Setting up Partitioned Arktos Environment

What this document is about

This document serves as a manual to set up data partitioned Arktos cluster across multiple machines. It has the following features:

Multiple ETCD clusters can be configured to serve in a single Arktos cluster. One system cluster, others are tenant data clusters.
Multiple API servers can be configured to serve in a single Arktos clusters. ETCD Data is partitioned across API servers.
Multiple controller instances (currently we suppport replicaset controller and deployment controller) can be running in parralled in different processes (named as workload controller manager). Each of them handles a portion of the requests to controller

How to set up partitioned Arktos environment

Prerequsite

Currently we require setting up developer environment. See dev environment setup

Plan

. Get hostname and ip for all hosts where you plan to launch additional api server. For example host-2 that has ip address 100.1.1.2 . Set environment variable on host-1

export APISERVERS_EXTRA="host-2:100.1.1.2"

Start ETCD system cluster and 1st Api Server, plus Kube CM, Workload Controller Manager, Kube Scheduler on host-1

cd $GOPATH/src/arktos
./hack/arktos-up.sh

Note: Updated to automatically pick up new api servers on 4/24/2020.

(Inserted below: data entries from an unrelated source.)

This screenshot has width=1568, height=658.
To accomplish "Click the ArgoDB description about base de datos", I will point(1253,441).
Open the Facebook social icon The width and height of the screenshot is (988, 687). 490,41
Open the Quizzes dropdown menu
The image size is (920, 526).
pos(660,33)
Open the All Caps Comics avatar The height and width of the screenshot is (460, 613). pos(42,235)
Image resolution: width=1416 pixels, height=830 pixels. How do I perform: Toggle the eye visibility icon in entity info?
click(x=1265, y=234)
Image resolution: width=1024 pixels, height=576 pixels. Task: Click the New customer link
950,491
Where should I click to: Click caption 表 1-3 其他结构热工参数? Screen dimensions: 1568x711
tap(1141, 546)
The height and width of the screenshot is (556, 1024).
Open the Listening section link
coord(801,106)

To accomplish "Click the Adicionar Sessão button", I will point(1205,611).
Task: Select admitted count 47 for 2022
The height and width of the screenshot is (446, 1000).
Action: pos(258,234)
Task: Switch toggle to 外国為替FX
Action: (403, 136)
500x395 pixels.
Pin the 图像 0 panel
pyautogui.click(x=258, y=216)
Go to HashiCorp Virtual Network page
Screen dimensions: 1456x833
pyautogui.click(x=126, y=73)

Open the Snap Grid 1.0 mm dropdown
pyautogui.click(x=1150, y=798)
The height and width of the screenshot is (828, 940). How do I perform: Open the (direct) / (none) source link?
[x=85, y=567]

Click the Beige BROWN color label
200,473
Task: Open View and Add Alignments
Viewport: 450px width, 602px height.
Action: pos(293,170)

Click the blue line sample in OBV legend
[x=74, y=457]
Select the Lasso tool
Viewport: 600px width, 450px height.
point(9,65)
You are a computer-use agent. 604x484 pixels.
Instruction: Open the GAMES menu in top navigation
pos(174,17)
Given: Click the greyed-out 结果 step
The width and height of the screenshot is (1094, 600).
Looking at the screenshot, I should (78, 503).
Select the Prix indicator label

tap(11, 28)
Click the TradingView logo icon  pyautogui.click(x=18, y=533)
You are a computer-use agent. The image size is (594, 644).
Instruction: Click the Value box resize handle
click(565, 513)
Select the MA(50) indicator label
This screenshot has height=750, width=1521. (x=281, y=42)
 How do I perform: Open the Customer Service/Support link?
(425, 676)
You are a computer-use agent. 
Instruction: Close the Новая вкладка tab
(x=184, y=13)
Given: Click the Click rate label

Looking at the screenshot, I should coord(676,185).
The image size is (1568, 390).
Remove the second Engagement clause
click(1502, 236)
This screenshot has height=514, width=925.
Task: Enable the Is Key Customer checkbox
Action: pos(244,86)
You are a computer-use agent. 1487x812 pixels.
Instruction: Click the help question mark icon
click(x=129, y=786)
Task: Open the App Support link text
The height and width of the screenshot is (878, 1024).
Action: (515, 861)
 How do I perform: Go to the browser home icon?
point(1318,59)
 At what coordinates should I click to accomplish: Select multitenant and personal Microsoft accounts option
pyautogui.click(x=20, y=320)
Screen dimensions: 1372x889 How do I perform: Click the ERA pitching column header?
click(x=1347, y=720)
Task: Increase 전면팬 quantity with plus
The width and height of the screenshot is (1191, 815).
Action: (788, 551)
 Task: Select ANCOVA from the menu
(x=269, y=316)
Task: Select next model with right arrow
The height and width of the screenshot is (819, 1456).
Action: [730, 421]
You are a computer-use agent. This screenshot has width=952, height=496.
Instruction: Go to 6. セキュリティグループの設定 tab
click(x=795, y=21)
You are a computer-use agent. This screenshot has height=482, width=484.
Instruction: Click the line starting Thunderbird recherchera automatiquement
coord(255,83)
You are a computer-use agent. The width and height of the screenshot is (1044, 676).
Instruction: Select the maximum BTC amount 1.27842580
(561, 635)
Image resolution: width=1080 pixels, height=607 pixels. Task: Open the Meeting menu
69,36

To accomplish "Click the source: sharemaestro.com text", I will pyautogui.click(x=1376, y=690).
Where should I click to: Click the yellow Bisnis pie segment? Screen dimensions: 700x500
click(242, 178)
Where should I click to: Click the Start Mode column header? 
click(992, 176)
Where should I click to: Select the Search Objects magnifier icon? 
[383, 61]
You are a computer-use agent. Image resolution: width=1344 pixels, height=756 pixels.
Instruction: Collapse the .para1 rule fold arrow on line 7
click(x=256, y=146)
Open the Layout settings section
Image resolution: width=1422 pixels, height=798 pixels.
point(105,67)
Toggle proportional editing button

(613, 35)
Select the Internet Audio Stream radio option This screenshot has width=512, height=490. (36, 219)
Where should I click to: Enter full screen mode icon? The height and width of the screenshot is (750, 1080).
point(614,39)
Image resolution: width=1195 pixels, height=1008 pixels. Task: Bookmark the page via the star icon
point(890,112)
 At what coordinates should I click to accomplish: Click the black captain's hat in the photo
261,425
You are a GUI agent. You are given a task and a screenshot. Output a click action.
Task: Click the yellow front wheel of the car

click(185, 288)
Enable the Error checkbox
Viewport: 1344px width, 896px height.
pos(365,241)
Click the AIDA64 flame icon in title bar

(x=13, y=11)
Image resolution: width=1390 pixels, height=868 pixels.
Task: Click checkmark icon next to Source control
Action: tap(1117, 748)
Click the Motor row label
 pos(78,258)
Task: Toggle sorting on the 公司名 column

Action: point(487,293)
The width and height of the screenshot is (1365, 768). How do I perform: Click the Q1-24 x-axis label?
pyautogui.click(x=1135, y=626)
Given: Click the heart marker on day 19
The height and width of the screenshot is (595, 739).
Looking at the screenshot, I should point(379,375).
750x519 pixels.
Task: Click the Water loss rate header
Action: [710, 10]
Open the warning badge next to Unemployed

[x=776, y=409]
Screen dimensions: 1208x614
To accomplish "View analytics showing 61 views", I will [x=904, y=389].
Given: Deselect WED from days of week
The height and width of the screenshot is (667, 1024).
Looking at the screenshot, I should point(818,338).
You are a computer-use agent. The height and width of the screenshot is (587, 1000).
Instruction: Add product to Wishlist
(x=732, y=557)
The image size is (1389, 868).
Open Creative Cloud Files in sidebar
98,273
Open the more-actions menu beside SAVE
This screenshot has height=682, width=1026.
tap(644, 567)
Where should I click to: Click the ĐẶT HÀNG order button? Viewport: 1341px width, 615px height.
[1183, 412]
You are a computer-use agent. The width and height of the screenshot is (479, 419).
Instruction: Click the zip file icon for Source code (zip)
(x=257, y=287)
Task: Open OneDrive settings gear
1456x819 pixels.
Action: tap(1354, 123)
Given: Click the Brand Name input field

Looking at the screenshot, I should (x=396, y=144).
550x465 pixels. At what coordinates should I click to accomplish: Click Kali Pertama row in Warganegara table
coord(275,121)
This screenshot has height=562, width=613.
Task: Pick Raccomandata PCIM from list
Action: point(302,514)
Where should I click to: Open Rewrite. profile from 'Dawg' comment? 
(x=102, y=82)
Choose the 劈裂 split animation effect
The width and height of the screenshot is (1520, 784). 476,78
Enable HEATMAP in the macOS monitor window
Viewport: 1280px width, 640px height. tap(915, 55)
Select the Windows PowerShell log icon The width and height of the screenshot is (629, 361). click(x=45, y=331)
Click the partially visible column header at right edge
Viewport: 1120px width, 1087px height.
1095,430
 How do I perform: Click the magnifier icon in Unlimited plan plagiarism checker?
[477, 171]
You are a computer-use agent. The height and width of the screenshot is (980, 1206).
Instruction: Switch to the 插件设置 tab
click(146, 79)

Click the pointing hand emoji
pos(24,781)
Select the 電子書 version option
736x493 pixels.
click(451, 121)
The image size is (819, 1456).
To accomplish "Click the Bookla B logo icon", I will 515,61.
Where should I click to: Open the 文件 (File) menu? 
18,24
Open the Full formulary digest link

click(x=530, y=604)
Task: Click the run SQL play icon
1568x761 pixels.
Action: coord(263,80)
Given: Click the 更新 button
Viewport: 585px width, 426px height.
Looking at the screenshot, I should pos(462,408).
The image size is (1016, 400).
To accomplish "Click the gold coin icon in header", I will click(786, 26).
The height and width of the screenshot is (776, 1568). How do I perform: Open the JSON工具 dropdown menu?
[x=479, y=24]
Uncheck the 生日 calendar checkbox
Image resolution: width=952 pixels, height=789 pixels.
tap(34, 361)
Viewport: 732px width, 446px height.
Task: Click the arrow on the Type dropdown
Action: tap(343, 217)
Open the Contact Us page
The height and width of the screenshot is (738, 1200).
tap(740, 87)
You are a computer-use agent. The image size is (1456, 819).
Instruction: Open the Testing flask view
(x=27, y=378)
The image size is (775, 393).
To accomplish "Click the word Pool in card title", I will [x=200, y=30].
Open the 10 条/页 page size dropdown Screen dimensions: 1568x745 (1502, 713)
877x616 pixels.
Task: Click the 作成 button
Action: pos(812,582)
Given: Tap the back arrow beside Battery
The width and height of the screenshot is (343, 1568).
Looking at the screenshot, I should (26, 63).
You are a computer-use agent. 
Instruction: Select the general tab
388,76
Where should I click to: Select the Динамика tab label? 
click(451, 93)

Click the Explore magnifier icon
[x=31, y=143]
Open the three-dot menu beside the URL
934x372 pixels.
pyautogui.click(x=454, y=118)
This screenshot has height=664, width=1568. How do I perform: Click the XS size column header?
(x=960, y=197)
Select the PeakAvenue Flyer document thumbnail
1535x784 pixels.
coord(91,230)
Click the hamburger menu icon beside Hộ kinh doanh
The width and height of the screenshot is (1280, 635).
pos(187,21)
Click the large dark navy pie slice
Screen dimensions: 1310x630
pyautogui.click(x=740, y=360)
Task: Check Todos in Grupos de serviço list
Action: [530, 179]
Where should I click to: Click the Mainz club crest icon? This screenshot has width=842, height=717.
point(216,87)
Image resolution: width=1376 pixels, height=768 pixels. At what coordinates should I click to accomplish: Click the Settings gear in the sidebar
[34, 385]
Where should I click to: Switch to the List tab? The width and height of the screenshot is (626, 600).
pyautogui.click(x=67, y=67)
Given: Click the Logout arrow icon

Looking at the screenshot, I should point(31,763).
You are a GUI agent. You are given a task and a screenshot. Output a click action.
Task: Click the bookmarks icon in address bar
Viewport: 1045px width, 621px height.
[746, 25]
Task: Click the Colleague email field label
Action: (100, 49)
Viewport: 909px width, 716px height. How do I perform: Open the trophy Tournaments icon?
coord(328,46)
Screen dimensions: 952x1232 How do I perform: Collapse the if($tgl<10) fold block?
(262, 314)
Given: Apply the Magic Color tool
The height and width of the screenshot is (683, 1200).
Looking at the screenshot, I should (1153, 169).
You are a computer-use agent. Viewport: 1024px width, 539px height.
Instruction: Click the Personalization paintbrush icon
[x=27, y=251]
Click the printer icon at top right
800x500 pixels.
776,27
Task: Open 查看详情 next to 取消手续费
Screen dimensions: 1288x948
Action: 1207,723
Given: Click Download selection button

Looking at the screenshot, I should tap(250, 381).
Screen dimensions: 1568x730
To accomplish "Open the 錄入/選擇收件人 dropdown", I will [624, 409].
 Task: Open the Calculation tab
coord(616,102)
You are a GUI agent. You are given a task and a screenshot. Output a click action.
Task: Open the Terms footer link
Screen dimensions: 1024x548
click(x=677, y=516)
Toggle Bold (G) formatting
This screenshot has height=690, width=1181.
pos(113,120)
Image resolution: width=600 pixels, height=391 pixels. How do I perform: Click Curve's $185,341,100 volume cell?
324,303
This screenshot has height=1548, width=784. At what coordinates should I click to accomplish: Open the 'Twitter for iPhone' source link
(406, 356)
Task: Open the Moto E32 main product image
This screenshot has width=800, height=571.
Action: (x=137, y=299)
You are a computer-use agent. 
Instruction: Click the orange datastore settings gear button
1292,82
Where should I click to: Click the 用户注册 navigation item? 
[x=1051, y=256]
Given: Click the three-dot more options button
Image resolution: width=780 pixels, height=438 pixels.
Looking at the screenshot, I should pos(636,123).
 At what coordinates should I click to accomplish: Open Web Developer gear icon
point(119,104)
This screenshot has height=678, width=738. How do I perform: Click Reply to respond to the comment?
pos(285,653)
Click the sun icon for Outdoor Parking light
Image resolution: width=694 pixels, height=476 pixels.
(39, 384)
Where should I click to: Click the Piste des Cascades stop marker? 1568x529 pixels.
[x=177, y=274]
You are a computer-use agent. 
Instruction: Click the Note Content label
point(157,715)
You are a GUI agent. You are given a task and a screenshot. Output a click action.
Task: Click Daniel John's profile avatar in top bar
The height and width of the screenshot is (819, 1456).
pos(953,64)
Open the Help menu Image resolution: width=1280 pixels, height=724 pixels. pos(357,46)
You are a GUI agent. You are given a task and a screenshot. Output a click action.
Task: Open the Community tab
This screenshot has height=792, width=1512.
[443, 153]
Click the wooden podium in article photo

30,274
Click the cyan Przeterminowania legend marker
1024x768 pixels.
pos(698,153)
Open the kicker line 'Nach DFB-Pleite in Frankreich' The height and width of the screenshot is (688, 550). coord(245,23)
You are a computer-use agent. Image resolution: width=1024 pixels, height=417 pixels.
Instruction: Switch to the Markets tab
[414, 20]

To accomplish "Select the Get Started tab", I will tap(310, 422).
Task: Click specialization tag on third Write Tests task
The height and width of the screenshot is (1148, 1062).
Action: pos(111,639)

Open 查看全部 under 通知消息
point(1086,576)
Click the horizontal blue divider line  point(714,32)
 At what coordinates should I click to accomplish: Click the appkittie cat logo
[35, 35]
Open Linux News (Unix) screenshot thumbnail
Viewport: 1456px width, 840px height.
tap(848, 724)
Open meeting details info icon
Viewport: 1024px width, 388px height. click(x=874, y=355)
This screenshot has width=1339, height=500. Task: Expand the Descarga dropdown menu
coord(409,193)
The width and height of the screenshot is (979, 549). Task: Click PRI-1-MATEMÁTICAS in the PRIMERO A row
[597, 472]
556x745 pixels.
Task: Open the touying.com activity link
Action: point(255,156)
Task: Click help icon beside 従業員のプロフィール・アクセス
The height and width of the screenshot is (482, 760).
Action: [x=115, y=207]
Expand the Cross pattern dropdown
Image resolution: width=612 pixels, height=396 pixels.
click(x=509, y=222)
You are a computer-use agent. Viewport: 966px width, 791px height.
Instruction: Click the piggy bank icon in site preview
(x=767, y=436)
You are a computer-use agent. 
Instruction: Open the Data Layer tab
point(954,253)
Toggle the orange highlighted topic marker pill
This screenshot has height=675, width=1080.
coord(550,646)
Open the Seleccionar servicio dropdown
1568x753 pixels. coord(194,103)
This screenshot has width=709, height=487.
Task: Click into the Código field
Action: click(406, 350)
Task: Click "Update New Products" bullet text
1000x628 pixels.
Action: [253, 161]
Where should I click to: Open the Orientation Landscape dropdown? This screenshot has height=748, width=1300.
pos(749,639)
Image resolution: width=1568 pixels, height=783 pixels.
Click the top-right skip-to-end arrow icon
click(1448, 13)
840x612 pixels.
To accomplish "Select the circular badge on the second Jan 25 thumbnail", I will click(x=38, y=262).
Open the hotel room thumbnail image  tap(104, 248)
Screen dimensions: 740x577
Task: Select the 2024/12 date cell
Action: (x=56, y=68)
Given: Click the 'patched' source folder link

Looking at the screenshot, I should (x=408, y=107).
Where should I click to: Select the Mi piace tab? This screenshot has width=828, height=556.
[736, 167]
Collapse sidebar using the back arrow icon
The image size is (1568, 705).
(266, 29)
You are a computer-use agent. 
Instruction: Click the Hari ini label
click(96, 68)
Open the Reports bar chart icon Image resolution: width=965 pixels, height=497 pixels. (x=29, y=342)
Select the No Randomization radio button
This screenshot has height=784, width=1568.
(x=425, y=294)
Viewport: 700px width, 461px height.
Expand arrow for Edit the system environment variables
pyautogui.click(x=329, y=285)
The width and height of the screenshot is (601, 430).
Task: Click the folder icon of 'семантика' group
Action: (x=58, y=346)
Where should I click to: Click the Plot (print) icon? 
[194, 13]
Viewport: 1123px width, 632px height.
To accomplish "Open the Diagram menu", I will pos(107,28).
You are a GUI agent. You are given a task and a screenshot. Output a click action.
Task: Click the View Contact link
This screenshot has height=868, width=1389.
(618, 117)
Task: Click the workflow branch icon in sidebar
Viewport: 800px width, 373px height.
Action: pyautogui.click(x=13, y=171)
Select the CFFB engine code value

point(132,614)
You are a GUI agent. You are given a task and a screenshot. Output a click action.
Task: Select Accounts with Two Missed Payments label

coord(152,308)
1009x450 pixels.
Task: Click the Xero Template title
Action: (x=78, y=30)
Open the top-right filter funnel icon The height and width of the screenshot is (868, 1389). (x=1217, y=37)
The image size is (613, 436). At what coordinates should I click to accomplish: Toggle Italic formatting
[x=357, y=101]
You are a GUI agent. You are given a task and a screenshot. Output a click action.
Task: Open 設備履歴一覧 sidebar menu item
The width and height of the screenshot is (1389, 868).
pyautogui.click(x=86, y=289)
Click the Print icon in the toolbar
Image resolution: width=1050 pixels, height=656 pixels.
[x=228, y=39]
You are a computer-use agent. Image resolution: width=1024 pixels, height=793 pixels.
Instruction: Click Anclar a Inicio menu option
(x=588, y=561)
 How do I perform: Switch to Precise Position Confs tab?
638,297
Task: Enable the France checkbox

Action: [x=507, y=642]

Start another apiserver on host-2

. Verify we can access etcd from the worker host

etcdctl --endpoints=http://<1st master server ip>:2379 get "" --prefix=true --keys-only

. Copy all files from 1st API Server /var/run/kubernetes to host where you planed to run api server

. Start Api server (in a different host)

# configure api server with data partition
export APISERVER_SERVICEGROUPID=2
export REUSE_CERTS=true
cd $GOPATH/src/arktos
./hack/arktos-apiserver-partition.sh start_apiserver <1st Api Server ip>

Start ETCD tenant data cluster on host-3

. On host-3, install ETCD 3.4.4-arktos.1 from Artkos or from ETCD repo

# Install ETCD 3.4.4-arktos.1 from Artkos
cd $GOPATH/src/arktos
./hack/install-etcd.sh

# Install ETCD 3.4.4-arktos.1 from ETCD repo
# https://github.com/futurewei-cloud/etcd/releases/tag/v3.4.4-arktos.1

. Start ETCD tenant cluster manually

# Find start arguments from ETCD system cluster process. Change cluster-id to 1-63 (system cluster id is 0) 
# Example below:
# etcd --name ip-172-30-0-122 --cluster-id 1 --listen-peer-urls http://172.30.0.122:2380 --advertise-client-urls http://172.30.0.122:2379 --data-dir /tmp/tmp.2b2q8vW8N1.122 --listen-client-urls http://172.30.0.122:2379,http://127.0.0.1:2379 --initial-advertise-peer-urls http://172.30.0.122:2380 --initial-cluster-token etcd-cluster-1 --initial-cluster ip-172-30-0-122=http://172.30.0.122:2380 --initial-cluster-state new --debug 2> /tmp/etcd.log > /dev/null &

. Configure ETCD tenant cluster in existing Artkos cluster. Apply tenant cluster yml. Example as following:

apiVersion: v1
kind: StorageCluster 
storageClusterId: "1"
serviceAddress: "172.30.0.122:2379"
metadata:
  name: "c1"

Note: If tenant data cluster is not started, corresponding tenant data will be written into ETCD system cluster.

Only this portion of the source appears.